START RECORDS SHOWN

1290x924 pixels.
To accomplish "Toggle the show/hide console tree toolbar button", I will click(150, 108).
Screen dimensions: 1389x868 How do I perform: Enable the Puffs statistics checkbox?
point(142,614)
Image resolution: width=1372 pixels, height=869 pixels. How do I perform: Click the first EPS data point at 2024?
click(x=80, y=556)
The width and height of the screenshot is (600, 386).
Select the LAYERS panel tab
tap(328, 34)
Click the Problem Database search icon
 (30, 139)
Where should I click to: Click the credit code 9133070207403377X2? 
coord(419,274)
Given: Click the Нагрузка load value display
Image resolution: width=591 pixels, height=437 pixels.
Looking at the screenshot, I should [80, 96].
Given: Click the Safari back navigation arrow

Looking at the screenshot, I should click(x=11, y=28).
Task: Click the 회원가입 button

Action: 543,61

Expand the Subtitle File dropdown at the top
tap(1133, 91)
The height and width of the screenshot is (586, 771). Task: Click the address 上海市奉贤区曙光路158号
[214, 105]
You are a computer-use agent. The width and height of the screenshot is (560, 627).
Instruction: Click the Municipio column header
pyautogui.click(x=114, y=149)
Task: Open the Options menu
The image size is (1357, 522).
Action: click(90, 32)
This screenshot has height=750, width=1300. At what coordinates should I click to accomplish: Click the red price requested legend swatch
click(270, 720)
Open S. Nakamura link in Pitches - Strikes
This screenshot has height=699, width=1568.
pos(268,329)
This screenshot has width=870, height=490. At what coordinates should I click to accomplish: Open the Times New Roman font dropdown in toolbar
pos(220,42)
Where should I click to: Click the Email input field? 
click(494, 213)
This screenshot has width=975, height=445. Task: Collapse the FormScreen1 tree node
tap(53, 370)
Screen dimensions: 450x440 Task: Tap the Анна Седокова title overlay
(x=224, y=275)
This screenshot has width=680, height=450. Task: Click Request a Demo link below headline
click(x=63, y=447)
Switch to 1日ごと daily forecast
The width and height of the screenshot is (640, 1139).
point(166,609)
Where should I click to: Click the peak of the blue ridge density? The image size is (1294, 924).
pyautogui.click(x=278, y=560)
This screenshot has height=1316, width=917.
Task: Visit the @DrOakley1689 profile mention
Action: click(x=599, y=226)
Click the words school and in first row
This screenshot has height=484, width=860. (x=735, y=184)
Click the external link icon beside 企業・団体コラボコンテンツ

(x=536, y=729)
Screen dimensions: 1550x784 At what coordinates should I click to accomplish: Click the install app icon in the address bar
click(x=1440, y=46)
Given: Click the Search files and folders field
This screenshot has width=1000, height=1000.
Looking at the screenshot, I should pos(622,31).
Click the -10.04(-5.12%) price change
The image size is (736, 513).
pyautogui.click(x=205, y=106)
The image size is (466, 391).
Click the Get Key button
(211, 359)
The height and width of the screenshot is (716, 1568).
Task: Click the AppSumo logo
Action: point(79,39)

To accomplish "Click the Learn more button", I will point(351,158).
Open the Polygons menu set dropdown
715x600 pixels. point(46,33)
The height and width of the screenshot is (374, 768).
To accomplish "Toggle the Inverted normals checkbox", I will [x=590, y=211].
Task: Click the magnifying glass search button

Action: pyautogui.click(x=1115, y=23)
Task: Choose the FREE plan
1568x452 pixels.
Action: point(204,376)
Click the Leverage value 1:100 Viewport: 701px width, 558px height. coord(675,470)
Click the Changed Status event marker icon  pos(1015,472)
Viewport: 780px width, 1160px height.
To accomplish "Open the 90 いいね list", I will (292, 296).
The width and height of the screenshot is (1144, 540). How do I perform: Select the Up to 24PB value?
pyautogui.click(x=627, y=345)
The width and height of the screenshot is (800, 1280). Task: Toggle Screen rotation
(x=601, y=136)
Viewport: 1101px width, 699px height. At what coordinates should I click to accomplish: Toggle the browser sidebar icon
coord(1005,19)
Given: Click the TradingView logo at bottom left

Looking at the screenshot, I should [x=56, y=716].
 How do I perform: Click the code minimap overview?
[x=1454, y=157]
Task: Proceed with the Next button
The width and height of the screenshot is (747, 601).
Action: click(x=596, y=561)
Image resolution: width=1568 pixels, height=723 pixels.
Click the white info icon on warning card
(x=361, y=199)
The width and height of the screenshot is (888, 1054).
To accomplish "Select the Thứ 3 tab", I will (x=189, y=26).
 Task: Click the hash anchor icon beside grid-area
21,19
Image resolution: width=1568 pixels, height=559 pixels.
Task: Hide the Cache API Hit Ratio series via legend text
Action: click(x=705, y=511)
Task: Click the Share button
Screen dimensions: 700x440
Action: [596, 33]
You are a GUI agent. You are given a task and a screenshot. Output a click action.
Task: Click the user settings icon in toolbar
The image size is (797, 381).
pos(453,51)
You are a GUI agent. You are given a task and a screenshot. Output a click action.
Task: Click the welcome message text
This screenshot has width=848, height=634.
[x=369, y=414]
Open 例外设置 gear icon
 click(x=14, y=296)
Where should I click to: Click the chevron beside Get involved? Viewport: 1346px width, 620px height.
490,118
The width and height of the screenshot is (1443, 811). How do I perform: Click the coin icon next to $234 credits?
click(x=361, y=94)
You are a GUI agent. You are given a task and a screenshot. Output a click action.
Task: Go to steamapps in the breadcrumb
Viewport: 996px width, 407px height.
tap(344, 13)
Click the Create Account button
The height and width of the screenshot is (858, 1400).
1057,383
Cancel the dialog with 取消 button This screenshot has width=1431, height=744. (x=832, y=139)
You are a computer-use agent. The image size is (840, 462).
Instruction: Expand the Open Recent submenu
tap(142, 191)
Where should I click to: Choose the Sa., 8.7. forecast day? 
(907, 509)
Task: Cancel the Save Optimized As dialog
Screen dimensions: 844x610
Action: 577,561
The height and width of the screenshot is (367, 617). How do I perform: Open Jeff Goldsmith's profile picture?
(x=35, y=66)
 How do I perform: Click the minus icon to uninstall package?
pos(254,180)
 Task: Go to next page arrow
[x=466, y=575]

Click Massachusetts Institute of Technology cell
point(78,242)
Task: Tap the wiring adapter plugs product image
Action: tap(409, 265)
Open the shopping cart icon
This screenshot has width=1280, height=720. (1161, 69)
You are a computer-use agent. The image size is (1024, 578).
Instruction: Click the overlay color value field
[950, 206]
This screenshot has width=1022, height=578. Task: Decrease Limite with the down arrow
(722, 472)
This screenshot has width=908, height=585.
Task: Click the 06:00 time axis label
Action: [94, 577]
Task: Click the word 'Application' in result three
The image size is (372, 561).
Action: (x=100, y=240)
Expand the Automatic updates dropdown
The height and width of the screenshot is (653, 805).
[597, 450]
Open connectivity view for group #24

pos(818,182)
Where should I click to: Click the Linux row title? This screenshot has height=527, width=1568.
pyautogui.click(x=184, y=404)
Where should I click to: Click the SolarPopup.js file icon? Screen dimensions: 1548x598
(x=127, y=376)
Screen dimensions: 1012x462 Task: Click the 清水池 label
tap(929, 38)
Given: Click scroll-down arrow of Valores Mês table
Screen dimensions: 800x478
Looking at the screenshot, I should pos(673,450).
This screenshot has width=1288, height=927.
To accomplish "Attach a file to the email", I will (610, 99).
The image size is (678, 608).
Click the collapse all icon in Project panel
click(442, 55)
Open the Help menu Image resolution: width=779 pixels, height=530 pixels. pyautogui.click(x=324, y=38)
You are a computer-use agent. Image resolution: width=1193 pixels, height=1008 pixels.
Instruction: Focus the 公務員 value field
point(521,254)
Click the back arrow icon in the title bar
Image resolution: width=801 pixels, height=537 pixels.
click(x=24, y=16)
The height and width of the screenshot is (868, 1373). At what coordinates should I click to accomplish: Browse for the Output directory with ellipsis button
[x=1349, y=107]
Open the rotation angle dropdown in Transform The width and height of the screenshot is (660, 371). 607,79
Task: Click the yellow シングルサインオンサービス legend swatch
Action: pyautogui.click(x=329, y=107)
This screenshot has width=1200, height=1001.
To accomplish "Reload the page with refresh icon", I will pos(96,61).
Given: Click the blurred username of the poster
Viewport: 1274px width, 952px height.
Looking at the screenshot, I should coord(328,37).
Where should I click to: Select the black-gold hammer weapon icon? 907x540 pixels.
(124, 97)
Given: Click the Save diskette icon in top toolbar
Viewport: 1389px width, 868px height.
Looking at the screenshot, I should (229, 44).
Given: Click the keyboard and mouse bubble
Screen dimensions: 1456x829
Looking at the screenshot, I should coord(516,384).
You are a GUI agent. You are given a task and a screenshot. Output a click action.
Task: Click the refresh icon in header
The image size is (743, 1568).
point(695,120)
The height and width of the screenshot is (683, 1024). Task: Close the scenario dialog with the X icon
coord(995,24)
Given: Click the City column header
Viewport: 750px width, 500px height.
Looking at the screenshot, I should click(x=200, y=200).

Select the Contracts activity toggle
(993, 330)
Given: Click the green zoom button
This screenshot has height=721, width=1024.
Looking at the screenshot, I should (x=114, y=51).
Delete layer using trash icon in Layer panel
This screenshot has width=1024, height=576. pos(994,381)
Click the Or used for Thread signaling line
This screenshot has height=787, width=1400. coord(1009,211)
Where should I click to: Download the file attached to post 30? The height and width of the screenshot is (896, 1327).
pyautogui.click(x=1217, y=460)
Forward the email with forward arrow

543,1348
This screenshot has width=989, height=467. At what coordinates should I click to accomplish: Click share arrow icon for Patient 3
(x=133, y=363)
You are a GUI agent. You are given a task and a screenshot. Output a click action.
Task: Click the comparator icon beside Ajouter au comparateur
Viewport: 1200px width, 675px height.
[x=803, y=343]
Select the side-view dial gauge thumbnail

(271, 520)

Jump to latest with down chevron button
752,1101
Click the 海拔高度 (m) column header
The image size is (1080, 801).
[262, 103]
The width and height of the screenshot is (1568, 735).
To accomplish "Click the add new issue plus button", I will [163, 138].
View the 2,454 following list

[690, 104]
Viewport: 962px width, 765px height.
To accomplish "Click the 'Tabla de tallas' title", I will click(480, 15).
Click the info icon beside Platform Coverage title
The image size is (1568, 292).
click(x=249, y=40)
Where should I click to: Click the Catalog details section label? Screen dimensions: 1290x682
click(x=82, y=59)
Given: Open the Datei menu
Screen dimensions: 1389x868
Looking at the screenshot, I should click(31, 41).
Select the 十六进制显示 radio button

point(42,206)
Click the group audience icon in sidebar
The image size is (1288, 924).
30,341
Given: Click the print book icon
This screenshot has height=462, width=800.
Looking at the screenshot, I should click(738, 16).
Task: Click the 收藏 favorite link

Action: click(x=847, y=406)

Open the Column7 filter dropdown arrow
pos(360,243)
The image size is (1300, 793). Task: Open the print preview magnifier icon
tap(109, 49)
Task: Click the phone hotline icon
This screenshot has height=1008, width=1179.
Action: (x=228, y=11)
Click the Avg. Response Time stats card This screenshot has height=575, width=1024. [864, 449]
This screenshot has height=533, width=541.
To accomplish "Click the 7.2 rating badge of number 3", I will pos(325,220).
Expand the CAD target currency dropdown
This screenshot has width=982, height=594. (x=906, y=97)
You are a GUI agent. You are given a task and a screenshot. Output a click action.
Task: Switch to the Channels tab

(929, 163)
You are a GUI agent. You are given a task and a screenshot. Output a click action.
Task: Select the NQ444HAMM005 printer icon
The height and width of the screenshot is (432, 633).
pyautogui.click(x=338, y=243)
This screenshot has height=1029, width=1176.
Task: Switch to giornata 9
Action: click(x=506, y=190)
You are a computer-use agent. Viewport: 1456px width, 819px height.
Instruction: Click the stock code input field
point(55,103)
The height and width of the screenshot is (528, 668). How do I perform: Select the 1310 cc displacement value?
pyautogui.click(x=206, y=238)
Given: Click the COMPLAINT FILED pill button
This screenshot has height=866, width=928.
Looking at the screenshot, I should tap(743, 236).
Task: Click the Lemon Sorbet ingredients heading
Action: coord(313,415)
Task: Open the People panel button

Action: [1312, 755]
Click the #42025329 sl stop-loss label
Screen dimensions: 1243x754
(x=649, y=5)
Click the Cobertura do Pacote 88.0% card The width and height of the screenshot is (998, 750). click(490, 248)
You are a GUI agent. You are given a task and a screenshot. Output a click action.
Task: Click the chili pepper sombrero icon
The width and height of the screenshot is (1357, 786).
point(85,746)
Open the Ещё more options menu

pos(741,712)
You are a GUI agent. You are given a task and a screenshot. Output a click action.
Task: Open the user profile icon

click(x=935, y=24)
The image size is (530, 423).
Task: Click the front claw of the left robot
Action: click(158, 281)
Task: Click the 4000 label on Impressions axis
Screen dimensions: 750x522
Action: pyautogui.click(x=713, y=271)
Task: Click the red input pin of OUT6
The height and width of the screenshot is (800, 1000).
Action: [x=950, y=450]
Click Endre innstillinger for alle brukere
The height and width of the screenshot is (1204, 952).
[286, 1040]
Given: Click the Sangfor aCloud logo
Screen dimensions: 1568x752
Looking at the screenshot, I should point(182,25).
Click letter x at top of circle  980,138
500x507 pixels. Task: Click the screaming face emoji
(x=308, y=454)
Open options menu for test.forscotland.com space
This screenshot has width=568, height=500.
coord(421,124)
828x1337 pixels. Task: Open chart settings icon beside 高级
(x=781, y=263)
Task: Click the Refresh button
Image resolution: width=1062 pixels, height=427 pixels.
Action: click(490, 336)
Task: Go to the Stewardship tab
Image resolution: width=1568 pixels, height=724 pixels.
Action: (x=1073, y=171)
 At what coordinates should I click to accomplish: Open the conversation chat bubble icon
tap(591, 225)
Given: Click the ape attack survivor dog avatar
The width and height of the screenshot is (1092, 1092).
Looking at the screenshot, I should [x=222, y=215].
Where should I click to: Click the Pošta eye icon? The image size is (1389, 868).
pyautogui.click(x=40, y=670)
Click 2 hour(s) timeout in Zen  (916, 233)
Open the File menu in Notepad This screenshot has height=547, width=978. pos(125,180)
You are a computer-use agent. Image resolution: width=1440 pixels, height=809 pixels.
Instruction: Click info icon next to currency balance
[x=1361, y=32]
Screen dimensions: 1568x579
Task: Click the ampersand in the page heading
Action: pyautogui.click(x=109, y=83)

END RECORDS SHOWN

§ **WHAT THE EXERCISE ASKS**
Filter the data above by the word "Cancel" and copy every line that matches.

§ **TASK SOLUTION**
Cancel the dialog with 取消 button This screenshot has width=1431, height=744. (x=832, y=139)
Task: Cancel the Save Optimized As dialog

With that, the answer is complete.